__WORKING DATA__
========================

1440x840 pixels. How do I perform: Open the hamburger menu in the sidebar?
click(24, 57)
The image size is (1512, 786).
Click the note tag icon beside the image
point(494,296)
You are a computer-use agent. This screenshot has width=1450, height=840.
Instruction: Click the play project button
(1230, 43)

========================

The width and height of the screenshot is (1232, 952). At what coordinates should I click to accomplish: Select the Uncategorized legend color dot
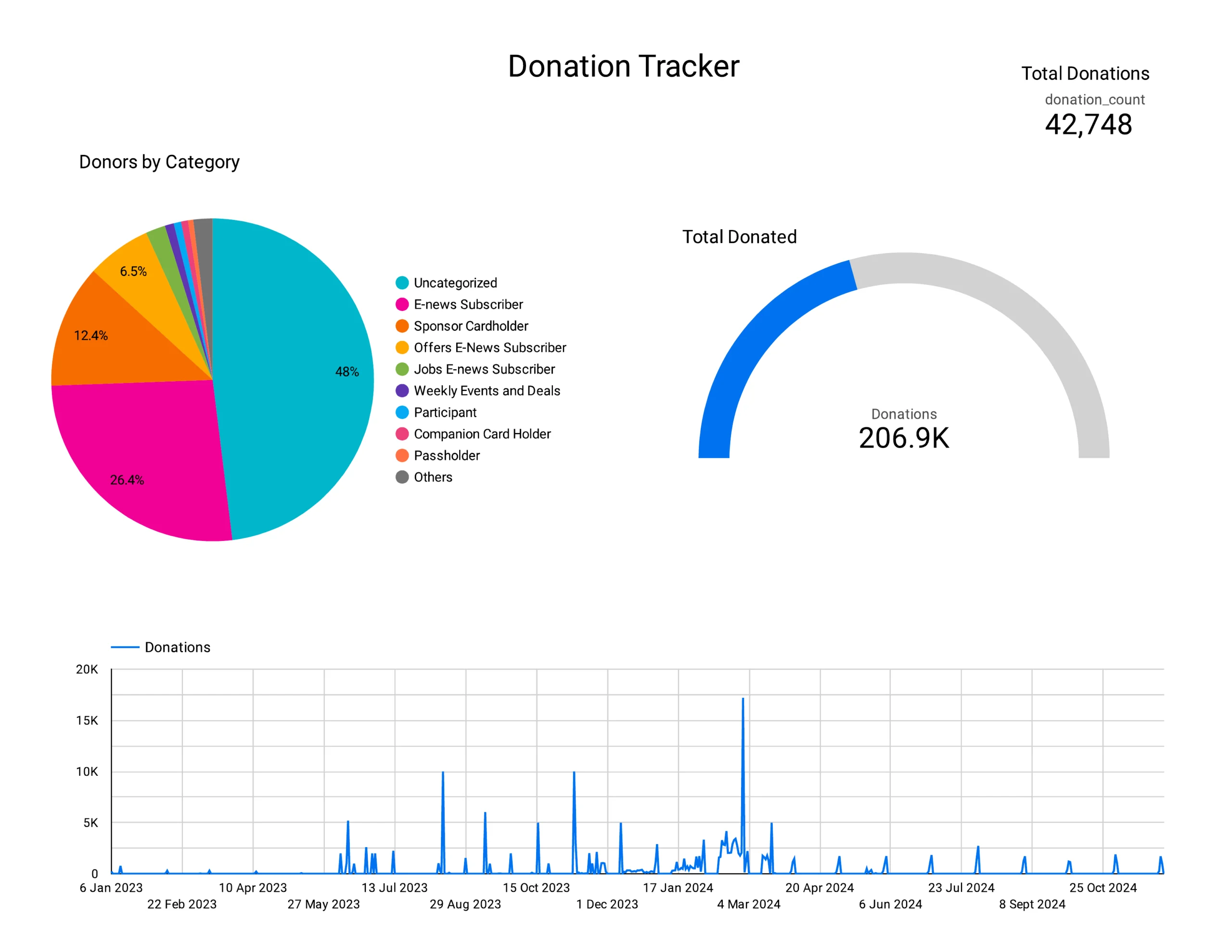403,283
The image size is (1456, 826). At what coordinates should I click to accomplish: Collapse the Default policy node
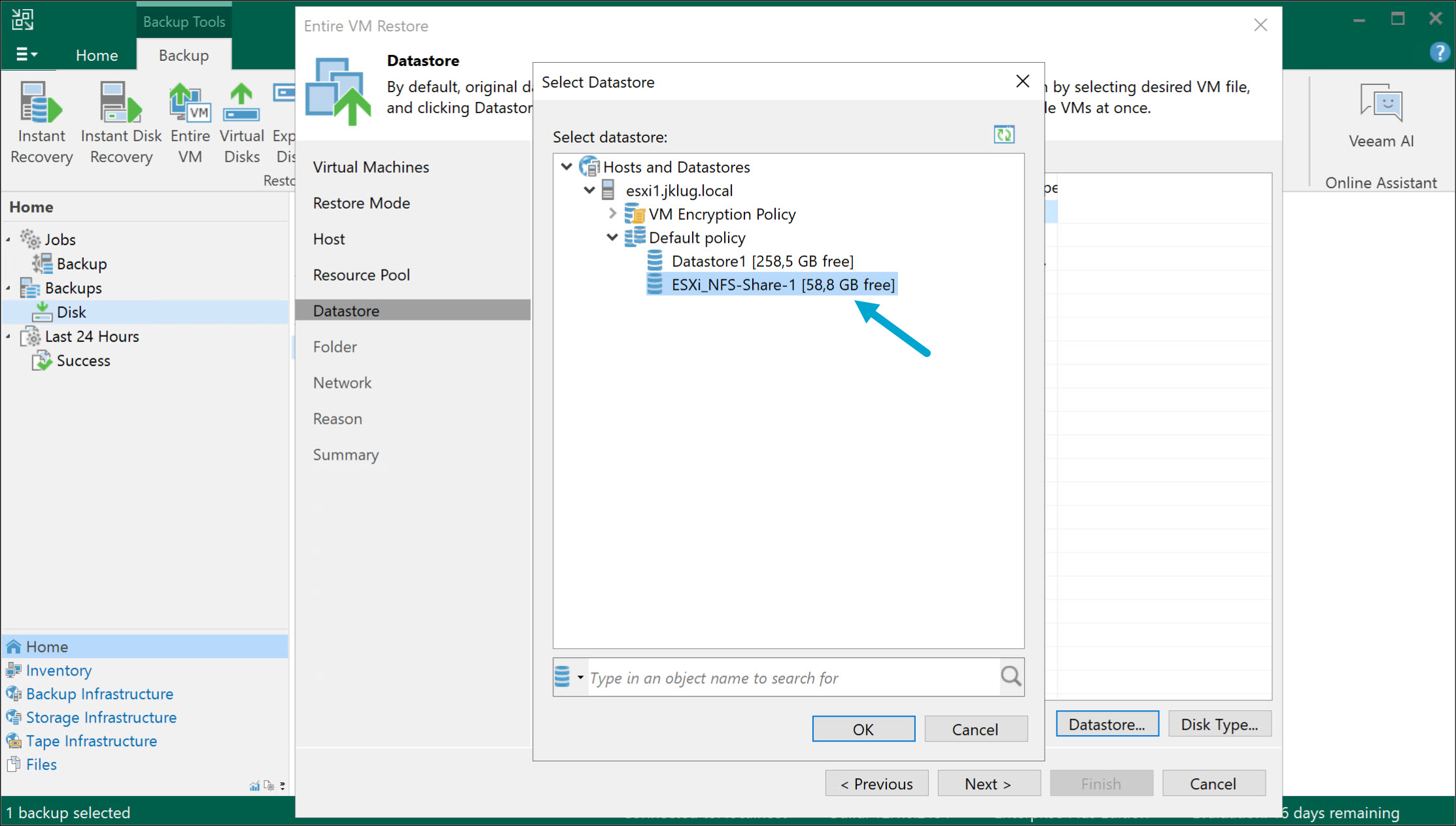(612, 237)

========================

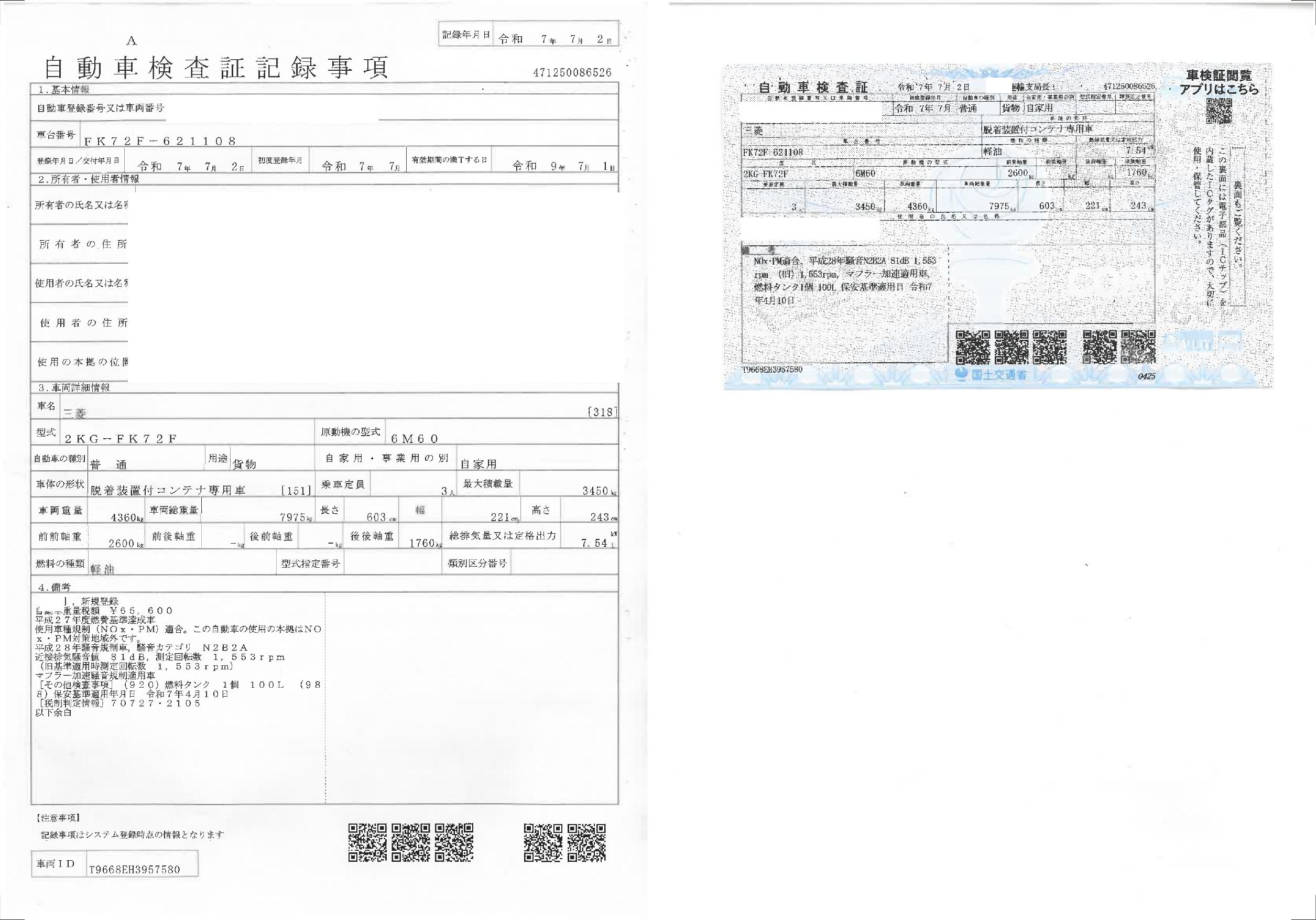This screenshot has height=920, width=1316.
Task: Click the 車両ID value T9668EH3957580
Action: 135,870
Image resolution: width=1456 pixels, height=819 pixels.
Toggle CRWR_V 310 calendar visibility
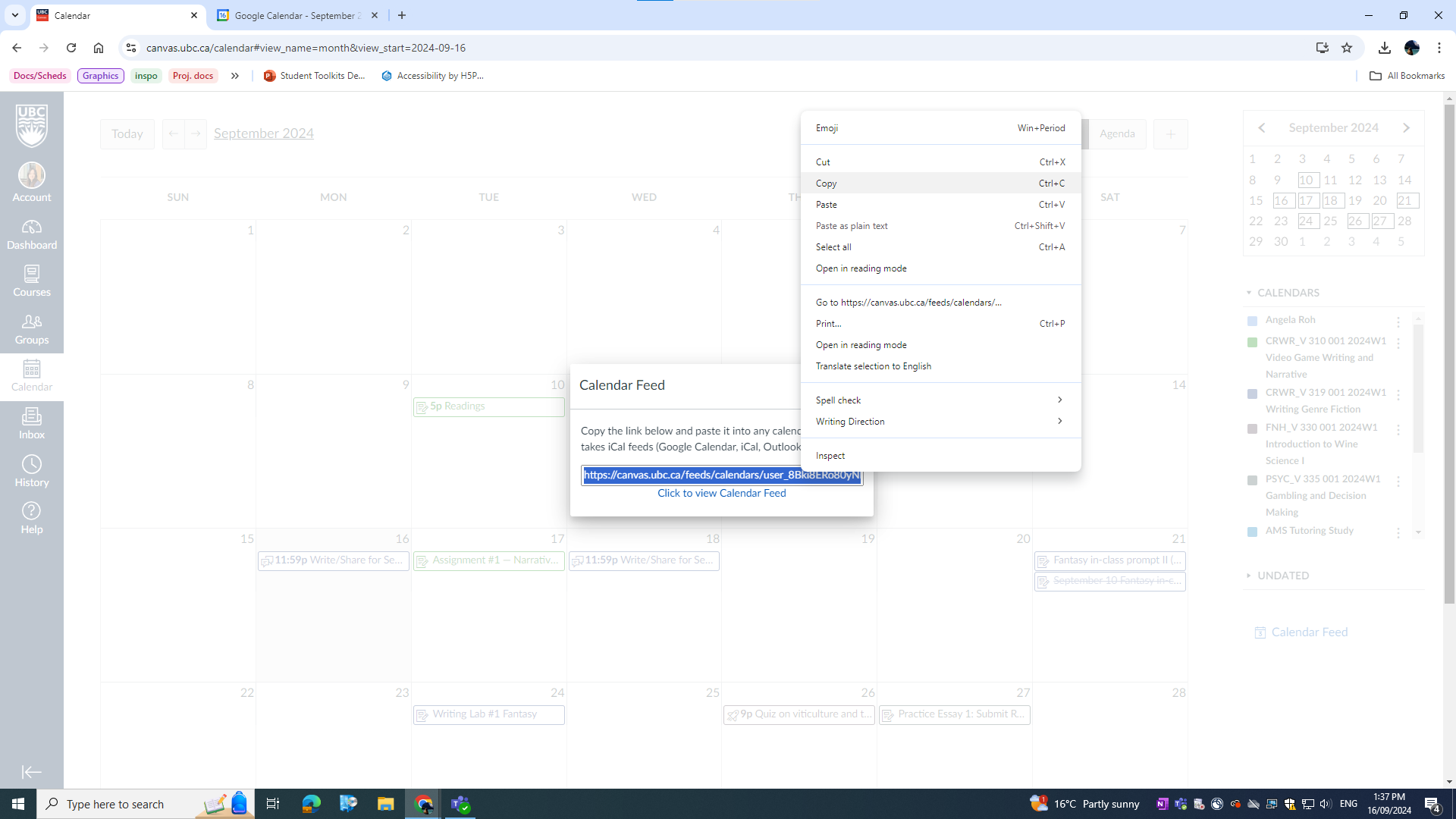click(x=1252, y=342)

========================

__EXERCISE DIRECTIONS__
Return only the stretch of the material above from the line holding "1440x840 pixels. How" through the line holding "You are a computer-use", copied exactly.

__WORKED SOLUTION__
1440x840 pixels. How do I perform: Open the hamburger menu in the sidebar?
click(24, 57)
The image size is (1512, 786).
Click the note tag icon beside the image
point(494,296)
You are a computer-use agent. This screenshot has width=1450, height=840.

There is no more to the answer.